I'm writing a simple shell in C under linux. I'm trying to parse user input with POSIX regex with group capturing. My problem is I dont want to capture all the groups, but the ?: symbol desnt seem to work for me.
"^(?:[A-Za-z0-9]+)( [A-Za-z0-9]*(?:\"[^\"]*\")*(?:\'[^\']*\')*[A-Za-z0-9]*)*&?$"
The use of (?:..)
, or any other grouping prefix, is not allowed in POSIX Regular Expressions.

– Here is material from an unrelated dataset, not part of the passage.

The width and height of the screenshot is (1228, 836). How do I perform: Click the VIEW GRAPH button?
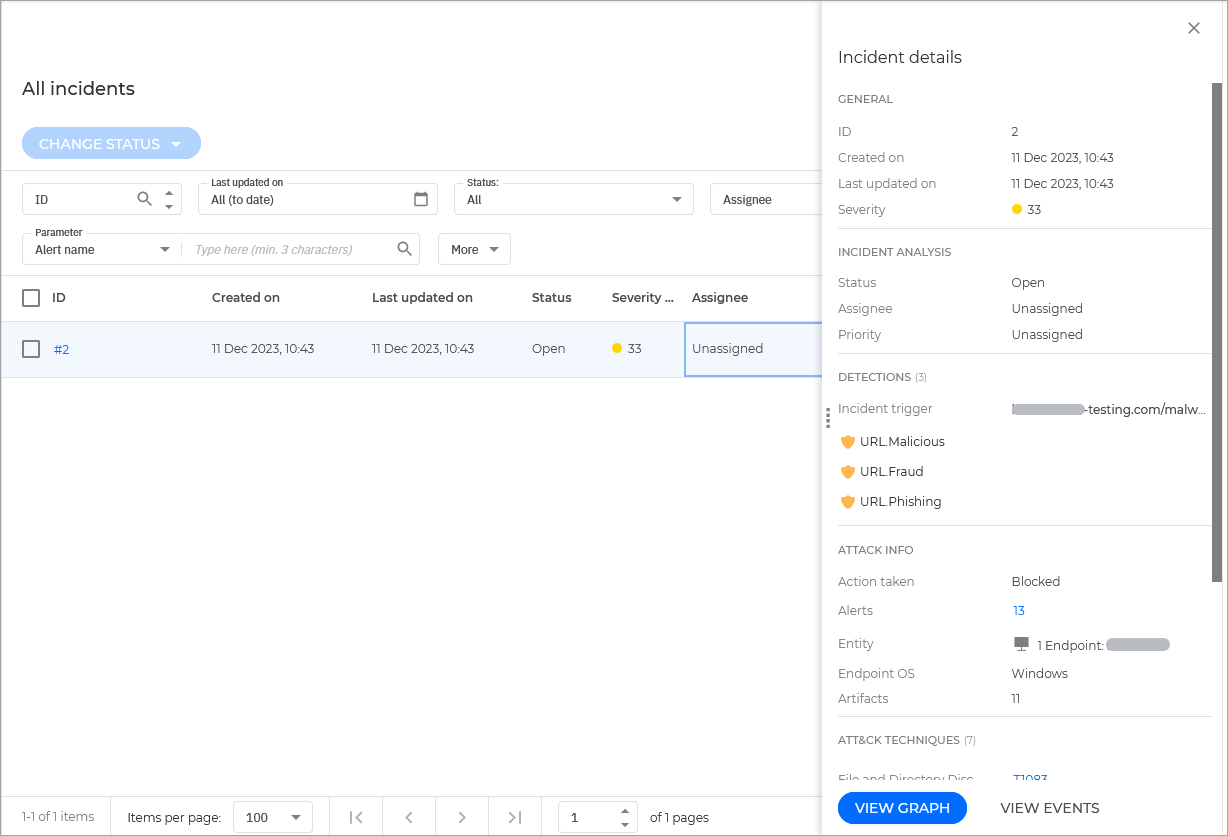[902, 808]
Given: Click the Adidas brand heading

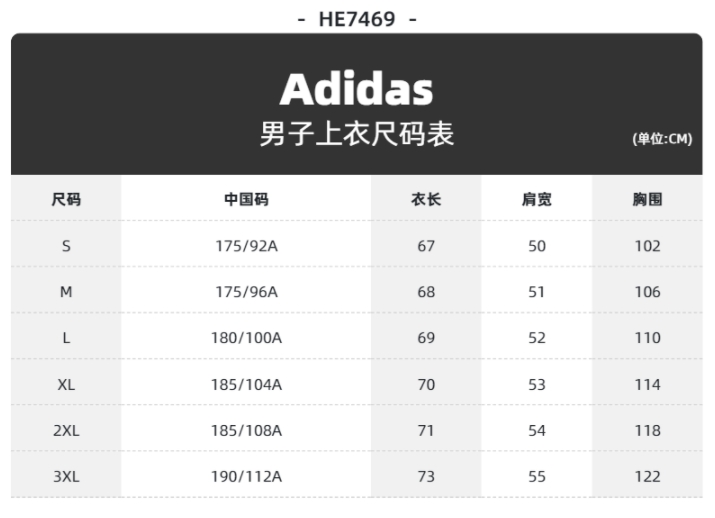Looking at the screenshot, I should click(356, 89).
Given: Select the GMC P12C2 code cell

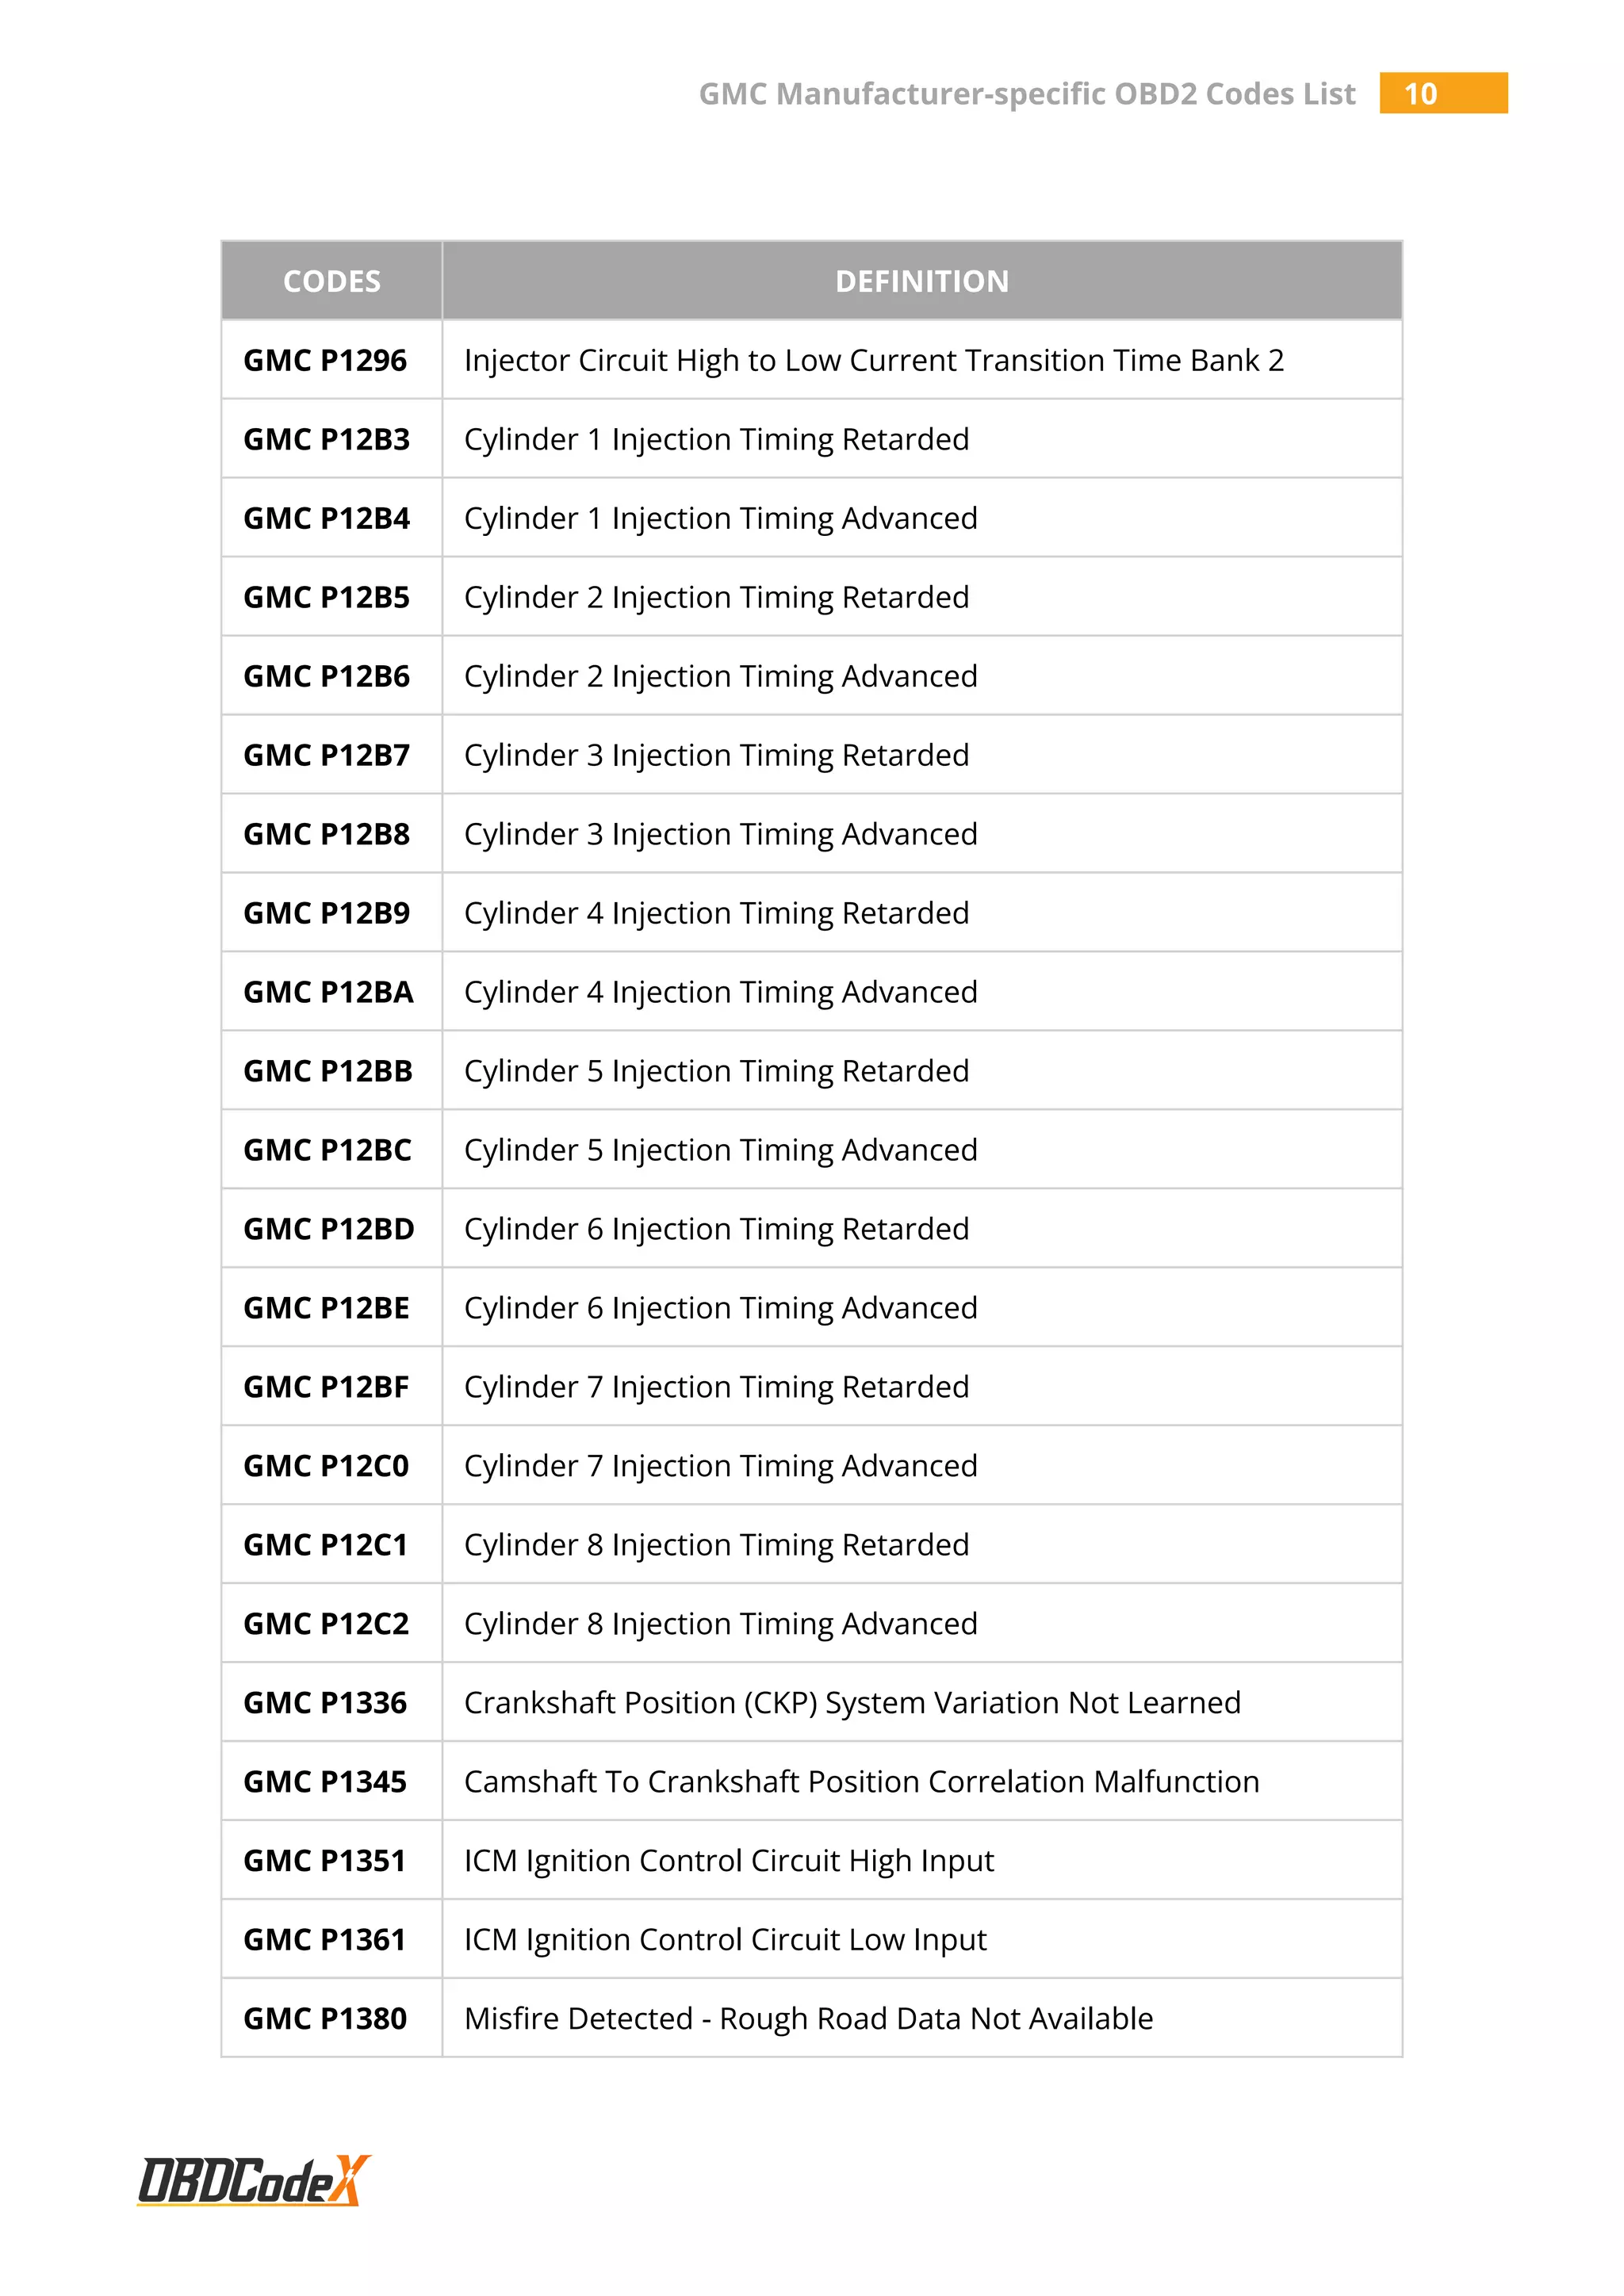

There are tools to make languages, lex & yacc for example, and a simplified yacc grammar for POSIX shells is provided by the standard.
The character sequence (?
is undefined as per section 9.4.3 ERE Special
Characters:
*+?{
The
<asterisk>
,<plus-sign>
,<question-mark>
, and<left-brace>
shall be special except when used in a bracket expression (see RE Bracket Expression). Any of the following uses produce undefined results:
If these characters appear first in an ERE, or immediately following an unescaped
<vertical-line>
,<circumflex>
,<dollar-sign>
, or<left-parenthesis>
If a
<left-brace>
is not part of a valid interval expression (see EREs Matching Multiple Characters)
A POSIX RE implementation has a few choices for how to handle undefined syntax. Those choices include enabling an extended syntax as per section 9.1 Regular Expression Definitions. So it's free to implement the non-capturing group syntax:
[...] violations of the specified syntax or semantics for REs produce undefined results: this may entail an error, enabling an extended syntax for that RE, or using the construct in error as literal characters to be matched.
If you'd like to see the feature as part of a future POSIX standard, you could open an issue on the standard's issue tracker.